Overview
digitalpipelines/llama2_7b_chat_uncensored is a 7 billion parameter language model developed by digitalpipelines. It is a fine-tuned version of the OpenLLaMA-7B base model, specifically adapted for conversational tasks. The fine-tuning process utilized a unique uncensored/unfiltered Wizard-Vicuna conversation dataset (digitalpipelines/wizard_vicuna_70k_uncensored) and employed the QLoRA method, as detailed in a process outlined by George Sung.
Key Characteristics
- Base Model: OpenLLaMA-7B
- Parameter Count: 7 billion
- Fine-tuning Method: QLoRA
- Training Data: Uncensored Wizard-Vicuna conversation dataset
- Prompt Format: Uses a specific
### HUMAN: and ### RESPONSE: structure for turn-based conversations.
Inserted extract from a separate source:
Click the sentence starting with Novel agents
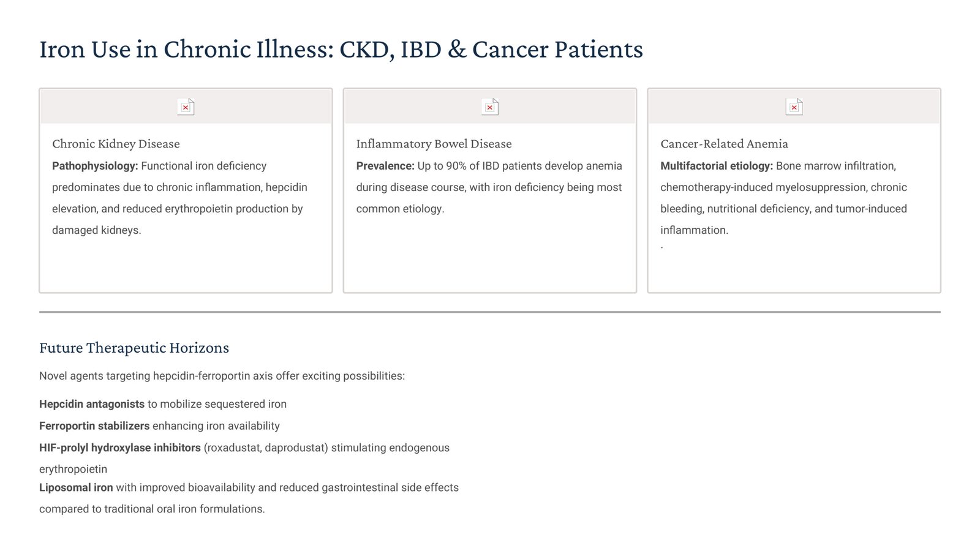 pyautogui.click(x=222, y=376)
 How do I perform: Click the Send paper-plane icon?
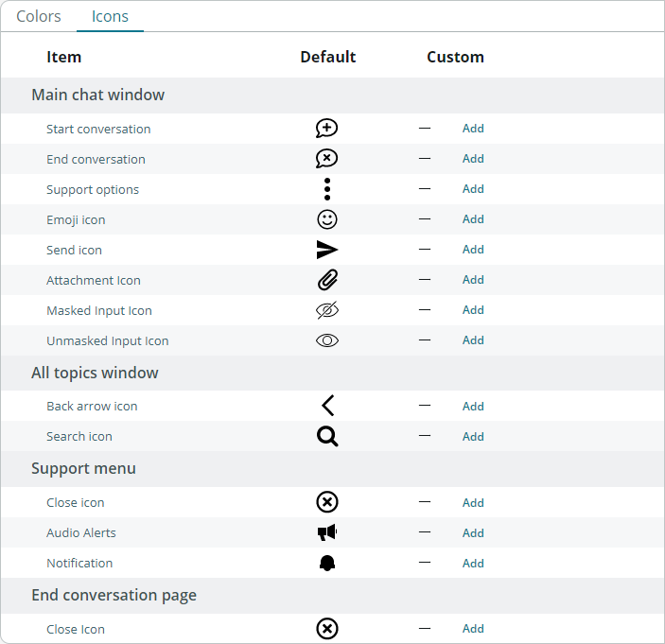(327, 250)
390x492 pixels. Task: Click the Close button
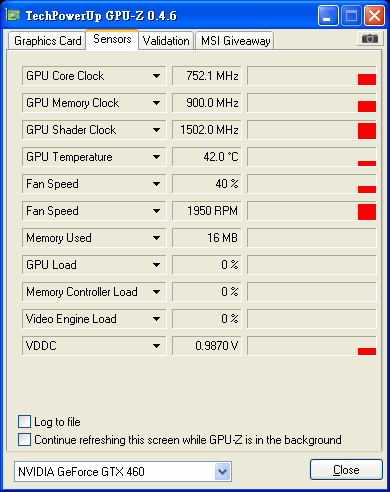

Quantized Versions Available
For optimized inference, digitalpipelines provides several quantized versions of this model:
- GPTQ: Available as
digitalpipelines/llama2_7b_chat_uncensored-GPTQ - GGML: Includes 2, 3, 4, 5, 6, and 8-bit quantized models for CPU+GPU inference, found under
digitalpipelines/llama2_7b_chat_uncensored-GGML.
Intended Use
This model is particularly suited for applications where an unfiltered and direct conversational style is desired, distinguishing it from models with built-in censorship or strict content moderation. Its training on an uncensored dataset means it will generate responses without the typical guardrails found in many other chat-optimized LLMs.